HITRUST CSF Assessor

HITRUST Lead Auditor, Remote, India

At Prescient Security, we are on a mission to simplify security and compliance.

Our core values are:

• Bring Order to Chaos
• Be Accountable & See it Through
• 1000% With You
• Support & Collaborate
• Think Outside the Box

Summary:

The HITRUST Assessor is responsible for conducting Gap Assessments, Readiness Assessments, and Validated Assessments against the HITRUST Common Security Framework (CSF). The role involves close collaboration with client organizations to evaluate, guide, and validate their security posture and compliance with HITRUST requirements.

The Assessor ensures that all assessment activities are performed in accordance with HITRUST methodology, quality standards, and applicable regulatory expectations.

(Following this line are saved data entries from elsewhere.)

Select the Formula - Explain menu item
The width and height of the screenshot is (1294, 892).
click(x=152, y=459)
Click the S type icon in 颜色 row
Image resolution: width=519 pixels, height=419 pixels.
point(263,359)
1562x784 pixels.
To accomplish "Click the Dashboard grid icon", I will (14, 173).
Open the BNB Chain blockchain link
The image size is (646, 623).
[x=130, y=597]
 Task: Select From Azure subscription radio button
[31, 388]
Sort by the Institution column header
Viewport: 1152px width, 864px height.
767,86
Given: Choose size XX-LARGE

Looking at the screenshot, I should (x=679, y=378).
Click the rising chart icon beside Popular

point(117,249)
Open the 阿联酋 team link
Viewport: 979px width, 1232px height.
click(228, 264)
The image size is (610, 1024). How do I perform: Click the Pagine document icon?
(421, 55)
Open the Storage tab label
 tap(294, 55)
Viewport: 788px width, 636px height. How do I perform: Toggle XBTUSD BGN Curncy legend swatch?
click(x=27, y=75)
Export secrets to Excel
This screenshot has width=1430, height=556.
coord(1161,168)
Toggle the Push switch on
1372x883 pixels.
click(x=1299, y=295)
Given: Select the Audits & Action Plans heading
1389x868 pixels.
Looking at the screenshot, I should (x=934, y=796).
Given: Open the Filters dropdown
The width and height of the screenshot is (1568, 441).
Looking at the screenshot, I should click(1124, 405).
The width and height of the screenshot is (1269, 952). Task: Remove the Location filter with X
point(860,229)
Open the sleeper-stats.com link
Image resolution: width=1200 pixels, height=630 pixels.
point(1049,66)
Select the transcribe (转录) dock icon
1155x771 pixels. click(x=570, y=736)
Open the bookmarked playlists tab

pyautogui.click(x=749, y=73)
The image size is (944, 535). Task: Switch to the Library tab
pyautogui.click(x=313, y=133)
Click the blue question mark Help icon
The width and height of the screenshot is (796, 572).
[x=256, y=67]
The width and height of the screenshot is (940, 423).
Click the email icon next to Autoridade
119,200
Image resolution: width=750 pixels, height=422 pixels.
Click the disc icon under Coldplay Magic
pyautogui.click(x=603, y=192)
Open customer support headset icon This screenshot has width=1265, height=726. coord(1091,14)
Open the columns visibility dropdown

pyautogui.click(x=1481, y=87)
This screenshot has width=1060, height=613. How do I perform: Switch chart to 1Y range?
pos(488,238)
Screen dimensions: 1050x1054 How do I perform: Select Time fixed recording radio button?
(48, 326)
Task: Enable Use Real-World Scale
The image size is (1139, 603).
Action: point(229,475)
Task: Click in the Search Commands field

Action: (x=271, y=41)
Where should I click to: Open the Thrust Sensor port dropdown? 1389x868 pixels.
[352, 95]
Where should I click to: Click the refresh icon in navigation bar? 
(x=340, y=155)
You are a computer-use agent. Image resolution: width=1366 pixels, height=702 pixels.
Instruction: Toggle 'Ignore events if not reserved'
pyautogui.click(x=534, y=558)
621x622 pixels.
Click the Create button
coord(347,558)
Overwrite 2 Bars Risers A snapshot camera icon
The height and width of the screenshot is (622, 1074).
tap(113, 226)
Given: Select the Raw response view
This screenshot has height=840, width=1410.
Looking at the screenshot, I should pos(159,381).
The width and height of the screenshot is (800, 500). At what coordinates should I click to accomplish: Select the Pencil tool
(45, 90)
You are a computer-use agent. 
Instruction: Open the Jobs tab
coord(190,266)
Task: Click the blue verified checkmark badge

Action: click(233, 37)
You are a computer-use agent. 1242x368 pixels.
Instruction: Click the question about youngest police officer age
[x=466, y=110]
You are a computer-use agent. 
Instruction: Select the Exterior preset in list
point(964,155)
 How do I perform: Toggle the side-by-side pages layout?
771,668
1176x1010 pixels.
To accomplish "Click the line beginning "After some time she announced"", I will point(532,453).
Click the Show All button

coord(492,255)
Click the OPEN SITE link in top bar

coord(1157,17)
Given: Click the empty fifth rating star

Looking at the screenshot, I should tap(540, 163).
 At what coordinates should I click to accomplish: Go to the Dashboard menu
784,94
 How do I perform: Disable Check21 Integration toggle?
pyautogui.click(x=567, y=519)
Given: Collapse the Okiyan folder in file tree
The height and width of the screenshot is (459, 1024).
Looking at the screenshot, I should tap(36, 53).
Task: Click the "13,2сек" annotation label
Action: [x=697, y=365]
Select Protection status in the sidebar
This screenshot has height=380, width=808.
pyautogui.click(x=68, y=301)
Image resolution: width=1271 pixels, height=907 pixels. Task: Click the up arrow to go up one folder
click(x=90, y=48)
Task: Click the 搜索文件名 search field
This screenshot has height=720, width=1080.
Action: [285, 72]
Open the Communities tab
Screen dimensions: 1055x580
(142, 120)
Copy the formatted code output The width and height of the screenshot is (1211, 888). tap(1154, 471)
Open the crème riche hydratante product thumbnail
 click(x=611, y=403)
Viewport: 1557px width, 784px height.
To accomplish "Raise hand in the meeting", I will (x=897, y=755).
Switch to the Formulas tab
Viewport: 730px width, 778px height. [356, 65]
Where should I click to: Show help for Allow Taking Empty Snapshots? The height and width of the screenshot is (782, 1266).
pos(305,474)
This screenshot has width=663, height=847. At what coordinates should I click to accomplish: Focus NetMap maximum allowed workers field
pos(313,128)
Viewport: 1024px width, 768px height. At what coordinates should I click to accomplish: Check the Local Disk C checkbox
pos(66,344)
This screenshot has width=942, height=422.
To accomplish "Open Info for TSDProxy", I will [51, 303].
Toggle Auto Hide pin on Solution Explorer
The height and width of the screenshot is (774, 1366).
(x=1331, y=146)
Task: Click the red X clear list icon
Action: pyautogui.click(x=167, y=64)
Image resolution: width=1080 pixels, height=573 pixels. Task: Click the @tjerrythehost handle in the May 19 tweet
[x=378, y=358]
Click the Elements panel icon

Essential Duties and Responsibilities:

• Define assessment scope, objectives, and applicable HITRUST CSF controls based on organization type and regulatory factors.
• Conduct kick-off meetings with clients to explain assessment approach, timelines, and expectations.
• Identify key stakeholders, systems, locations, and data flows within scope.
• Develop assessment plans, including timelines, resource allocation, and milestones.
• Perform initial gap analysis to identify control deficiencies against HITRUST CSF requirements.
• Evaluate current state of:
  • Policies and procedures
  • Security controls implementation
  • Risk management practices
• Provide actionable recommendations and remediation roadmap.
• Support client in prioritization of gaps based on risk and compliance impact.
• Assess the organization’s preparedness for HITRUST Validated Assessment.
• Validate implementation status of controls and supporting evidence.
• Identify residual gaps and weaknesses.
• Provide detailed readiness report including:
  • Control maturity levels
  • Missing evidence
  • Improvement recommendations
• Guide clients on documentation and evidence expectations.
• Perform formal HITRUST CSF Validated Assessment in accordance with HITRUST guidelines.
• Evaluate control implementation across domains such as:
  • Information Security
  • Risk Management
  • Access Control
  • Incident Management
  • Business Continuity
• Conduct control testing and validation, including:
  • Sampling techniques
  • Evidence verification
  • Interviews with stakeholders
• Ensure accuracy and completeness of assessment data in HITRUST tools (e.g., MyCSF).
• Review client-provided documentation including:
  • Policies, SOPs, and standards
  • Risk assessments and treatment plans
  • Logs, reports, and system configurations
• Ensure documentation:
  • Meets HITRUST CSF requirements
  • Is consistent, complete, and up to date
• Identify documentation gaps and inconsistencies.
• Act as a trusted advisor to clients throughout the engagement.
• Provide guidance on:
  • Control implementation strategies
  • Industry best practices
  • Compliance alignment (e.g., ISO 27001, SOC 2, HIPAA)
• Support clients in remediation planning and closure of findings.
• Clarify HITRUST requirements without compromising assessor independence.
• Conduct on-site or remote assessments as required.
• Perform:
  • Physical security walkthroughs
  • System demonstrations
  • Interviews with process owners
• Collect and validate audit evidence to support control effectiveness.
• Prepare comprehensive assessment reports, including:
  • Control scores and maturity ratings
  • Observations and findings
  • Non-conformities and gaps
• Ensure quality, accuracy, and traceability of all assessment outputs.
• Submit validated assessment to HITRUST via required platforms.
• Address QA feedback and HITRUST queries during review process.
• Ensure assessments comply with:
  • HITRUST CSF methodology
  • Internal QA requirements
  • Ethical and independence standards
• Participate in internal peer reviews and quality checks.
• Maintain assessment documentation and audit trail.
• Stay updated with:
  • HITRUST CSF updates
  • Regulatory changes
  • Emerging cybersecurity risks
• Contribute to:
  • Internal knowledge base
  • Methodology improvements
  • Training and mentoring junior assessors

Work Skills and Qualifications:

• Strong understanding of:
  • HITRUST CSF
  • Information Security frameworks (ISO 27001, NIST, SOC 2)
• Risk assessment and control evaluation techniques
• Audit and compliance methodologies
• Analytical and problem-solving skills
• Report writing and documentation expertise
• Stakeholder management
• Attention to detail
• Professional skepticism
• Communication and client handling skills
• Integrity and ethical conduct

NOTE: This job description is not intended to be all-inclusive. Employee may perform other related duties as negotiated to meet the ongoing needs of the organization.

Prescient Security provides equal employment opportunities to all employees and applicants for employment without regard to race, color, religion, sex, national origin, age disability or genetics.